提示文:
TTM対話録 #04
CORRESPONDANCES AHUM
姉(あね)さん

2022.09.09
TTM対話録 #04<BR>CORRESPONDANCES AHUM<BR>姉(あね)さん

SENSEで今回展開するのは、鉱物から採取した香りを用いるフレグランスブランド・CORRESPONDANCES AHUMとのコラボレーション。AHUMで鉱物の選定を担当する姉(あね)氏は、WEBメディア「占い師と弟」の霊能師で、あらゆるもののエネルギーを幼少期から感じていたという。洋服にもエネルギーは宿っているのか? 武笠がAHUMからインスピレーションを感じて描いたテキスタイルから、姉氏が感じたものは?目に視えない世界を生活に取り入れる意義と悦びにまつわる対話。

 

姉:本題に入る前に、1ついいですか? 武笠さん、今日エネルギーの流れがとっても綺麗ですね。

 武笠:本当ですか? 姉さんにお会いするので部屋を浄化しておいたんです。朝からセージとパロサントを焚いていました。あと一昨日、ブランドのインスタライブで瞑想会を海の近くでしたので、そこで自然に触れてきた影響もあるのかな。

姉:すごくエネルギーが綺麗に流れていますよ。この間お会いしたときとは全体的に気の流れが違っている。いいですね。

 武笠:ありがとうございます。今までも香りに没入していくような経験はあったんですけど、AHUMの香水を使わせていただいたときに、自分の中に入っていく感覚がいつもと違った気がしたんです。染み込んできて、自分の中の何かに触れる感じがしたというか。どうしてこのように魂に働きかけるような反応が出るのか、じっくり姉さんとお話ししたいなと思いました。

 

 姉:こうしたスピリチュアルな世界って偏りがちな部分があるので、それらをファッションやインテリアに生かしてもっと身近にしていくことに私も興味があったんですよね。目に視えない世界をライフスタイルに取り入れて生きていくことは精神衛生上もすごく良い部分があるし、本来の人間らしい生活ができるから。なので今回のコラボもすごく楽しみです。

武笠:うれしい。姉さんは小さい頃から、あらゆるもののエネルギーを視てきたんですよね?

保存済みデータ:
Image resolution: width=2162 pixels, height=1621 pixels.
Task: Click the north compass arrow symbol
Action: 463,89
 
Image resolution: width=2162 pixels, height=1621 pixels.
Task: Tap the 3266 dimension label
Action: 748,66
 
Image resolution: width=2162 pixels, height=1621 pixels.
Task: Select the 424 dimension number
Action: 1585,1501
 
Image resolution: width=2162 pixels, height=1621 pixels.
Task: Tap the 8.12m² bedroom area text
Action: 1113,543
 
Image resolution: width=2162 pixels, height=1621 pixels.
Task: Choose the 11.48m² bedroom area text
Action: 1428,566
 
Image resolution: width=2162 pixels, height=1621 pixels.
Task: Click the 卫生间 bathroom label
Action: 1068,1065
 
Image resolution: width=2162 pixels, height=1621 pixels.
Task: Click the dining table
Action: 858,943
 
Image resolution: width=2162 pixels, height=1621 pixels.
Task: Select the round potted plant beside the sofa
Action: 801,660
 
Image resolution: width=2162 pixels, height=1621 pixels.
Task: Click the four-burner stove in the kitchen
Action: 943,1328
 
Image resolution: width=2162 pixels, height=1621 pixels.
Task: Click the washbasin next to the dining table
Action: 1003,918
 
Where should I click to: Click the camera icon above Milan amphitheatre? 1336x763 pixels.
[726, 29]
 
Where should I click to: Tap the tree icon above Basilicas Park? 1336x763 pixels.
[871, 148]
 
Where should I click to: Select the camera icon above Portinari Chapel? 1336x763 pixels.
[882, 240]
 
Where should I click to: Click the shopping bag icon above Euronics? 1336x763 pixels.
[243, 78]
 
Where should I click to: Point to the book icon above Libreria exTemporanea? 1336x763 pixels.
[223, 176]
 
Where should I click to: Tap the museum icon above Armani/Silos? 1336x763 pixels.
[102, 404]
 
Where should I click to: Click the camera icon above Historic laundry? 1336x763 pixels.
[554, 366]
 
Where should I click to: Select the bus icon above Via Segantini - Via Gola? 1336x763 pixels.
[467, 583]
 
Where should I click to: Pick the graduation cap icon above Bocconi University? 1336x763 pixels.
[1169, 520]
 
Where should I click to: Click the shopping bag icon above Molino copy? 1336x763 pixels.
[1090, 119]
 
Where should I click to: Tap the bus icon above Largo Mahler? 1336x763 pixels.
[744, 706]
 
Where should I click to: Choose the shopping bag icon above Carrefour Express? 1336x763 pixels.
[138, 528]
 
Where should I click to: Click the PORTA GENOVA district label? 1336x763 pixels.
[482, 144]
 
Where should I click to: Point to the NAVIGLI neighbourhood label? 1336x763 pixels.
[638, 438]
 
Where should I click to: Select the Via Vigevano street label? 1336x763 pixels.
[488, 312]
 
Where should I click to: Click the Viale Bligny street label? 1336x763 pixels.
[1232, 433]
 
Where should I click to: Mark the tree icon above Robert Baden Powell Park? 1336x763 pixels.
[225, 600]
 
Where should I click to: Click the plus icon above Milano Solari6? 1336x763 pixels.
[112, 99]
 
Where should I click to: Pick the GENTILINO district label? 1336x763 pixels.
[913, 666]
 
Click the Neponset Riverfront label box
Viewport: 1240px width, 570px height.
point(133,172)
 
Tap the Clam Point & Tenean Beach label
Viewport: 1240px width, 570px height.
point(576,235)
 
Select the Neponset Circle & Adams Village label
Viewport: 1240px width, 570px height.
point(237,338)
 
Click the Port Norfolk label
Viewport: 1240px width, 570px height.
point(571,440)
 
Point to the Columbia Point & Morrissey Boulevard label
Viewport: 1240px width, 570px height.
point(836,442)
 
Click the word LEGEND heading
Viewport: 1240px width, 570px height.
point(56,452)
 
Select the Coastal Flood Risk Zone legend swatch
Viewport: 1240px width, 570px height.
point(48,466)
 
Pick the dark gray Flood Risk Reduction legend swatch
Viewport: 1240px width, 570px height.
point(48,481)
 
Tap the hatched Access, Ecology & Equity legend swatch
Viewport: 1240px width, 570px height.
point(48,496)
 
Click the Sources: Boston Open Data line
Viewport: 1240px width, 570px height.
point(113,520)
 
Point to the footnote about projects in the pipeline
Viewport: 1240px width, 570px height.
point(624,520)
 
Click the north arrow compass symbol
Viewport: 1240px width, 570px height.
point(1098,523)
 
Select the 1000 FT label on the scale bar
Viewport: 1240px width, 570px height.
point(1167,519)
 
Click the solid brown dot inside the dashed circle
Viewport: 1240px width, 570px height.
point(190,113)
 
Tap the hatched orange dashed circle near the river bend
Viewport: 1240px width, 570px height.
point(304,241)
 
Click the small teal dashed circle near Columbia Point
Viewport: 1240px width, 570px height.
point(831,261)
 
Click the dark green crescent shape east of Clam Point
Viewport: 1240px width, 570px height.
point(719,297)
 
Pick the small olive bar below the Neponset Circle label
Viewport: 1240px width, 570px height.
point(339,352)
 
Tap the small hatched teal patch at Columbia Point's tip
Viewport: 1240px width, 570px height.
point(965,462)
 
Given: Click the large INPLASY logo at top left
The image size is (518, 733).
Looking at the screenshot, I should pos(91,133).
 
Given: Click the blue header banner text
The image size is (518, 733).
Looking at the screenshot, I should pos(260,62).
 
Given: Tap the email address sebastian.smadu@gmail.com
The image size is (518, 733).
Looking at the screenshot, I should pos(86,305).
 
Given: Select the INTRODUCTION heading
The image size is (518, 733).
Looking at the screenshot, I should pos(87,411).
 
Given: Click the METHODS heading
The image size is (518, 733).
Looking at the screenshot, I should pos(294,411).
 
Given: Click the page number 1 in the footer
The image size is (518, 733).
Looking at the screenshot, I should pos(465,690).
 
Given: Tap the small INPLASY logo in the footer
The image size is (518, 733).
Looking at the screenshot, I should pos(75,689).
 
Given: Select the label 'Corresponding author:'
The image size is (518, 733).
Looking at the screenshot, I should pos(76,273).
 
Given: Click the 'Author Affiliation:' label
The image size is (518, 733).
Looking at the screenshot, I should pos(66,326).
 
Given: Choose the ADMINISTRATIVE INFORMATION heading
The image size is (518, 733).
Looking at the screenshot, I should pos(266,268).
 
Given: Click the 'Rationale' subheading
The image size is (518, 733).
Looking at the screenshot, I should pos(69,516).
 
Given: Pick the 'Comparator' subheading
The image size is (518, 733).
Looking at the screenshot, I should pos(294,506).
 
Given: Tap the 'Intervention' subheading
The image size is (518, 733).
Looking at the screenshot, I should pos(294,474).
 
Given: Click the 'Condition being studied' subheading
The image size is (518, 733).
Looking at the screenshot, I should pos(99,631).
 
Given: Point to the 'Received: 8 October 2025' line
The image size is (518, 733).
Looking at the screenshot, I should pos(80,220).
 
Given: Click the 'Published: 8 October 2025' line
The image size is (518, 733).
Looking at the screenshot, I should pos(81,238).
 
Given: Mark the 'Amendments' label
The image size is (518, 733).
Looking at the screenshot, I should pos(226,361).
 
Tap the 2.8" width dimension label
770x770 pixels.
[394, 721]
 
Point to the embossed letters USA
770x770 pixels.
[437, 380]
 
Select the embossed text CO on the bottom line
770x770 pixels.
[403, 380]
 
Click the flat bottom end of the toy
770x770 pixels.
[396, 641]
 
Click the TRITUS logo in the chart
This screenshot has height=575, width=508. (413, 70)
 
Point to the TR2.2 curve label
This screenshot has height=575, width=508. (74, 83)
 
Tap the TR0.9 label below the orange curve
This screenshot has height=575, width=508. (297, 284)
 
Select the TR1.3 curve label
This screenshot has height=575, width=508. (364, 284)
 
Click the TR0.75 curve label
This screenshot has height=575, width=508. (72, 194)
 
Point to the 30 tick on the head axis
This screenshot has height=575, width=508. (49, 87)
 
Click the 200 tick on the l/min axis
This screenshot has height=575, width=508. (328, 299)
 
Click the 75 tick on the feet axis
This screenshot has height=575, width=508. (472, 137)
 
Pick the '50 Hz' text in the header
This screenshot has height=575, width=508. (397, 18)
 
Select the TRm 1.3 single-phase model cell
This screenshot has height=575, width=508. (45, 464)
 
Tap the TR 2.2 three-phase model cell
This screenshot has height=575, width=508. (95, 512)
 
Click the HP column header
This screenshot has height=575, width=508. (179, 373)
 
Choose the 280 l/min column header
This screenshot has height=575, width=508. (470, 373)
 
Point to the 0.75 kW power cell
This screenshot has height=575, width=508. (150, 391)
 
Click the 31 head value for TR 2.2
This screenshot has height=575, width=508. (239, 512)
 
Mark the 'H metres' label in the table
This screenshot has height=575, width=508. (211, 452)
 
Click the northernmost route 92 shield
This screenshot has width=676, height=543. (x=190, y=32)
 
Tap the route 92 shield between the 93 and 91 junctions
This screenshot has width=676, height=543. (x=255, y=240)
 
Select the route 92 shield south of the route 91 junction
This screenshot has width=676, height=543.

課題の説明: 鉱物の香りとエネルギーをめぐる対話を、「視てきたんですよね?」の後から引き継いで書き進めてください。

回答:
 姉:生まれたときから、他の人とは全然違うものが見えていたと思います。例えば人が1人いたとして、背後にある霊体や、その人から出てくるエネルギーがいろんな色になって部屋の中に飛び散っているのが見えたり。人間の肉体以外にも、木が水を下から吸い上げているときにエネルギーの動きが見えたり、素潜り中に数km先にいる大きな魚の存在を感じたり……全てのエネルギーを感じていました。中学生くらいの頃に「こういうものは普通の人には視えないんだ」ということがわかってきて、霊体が見えないようにスイッチを切れたりと、コントロールできるようになっていきましたね。

 武笠:そのエネルギーというのは、色がついているんですか?

 姉:色がついているときもあれば、陽炎のようにウニョウニョとしているというのかな。そういうときもあります。

 武笠:例えばお洋服も、そのものの持つエネルギーが視える?

 姉:以前ドイツの古城での中世のドレス展示会に行ったときに、「これは私のもの。誰にも渡さない」という、着ていた方のすごく強い念が染み込んだものを見たことがあります。あと、何世代もかけて作られた絹の着物に、自然本来の生命的なエネルギーをすごく感じたこともありましたね。元の素材そのものにエネルギーがあると、洋服として形になってもなおエネルギーをまとっているものなんだなって。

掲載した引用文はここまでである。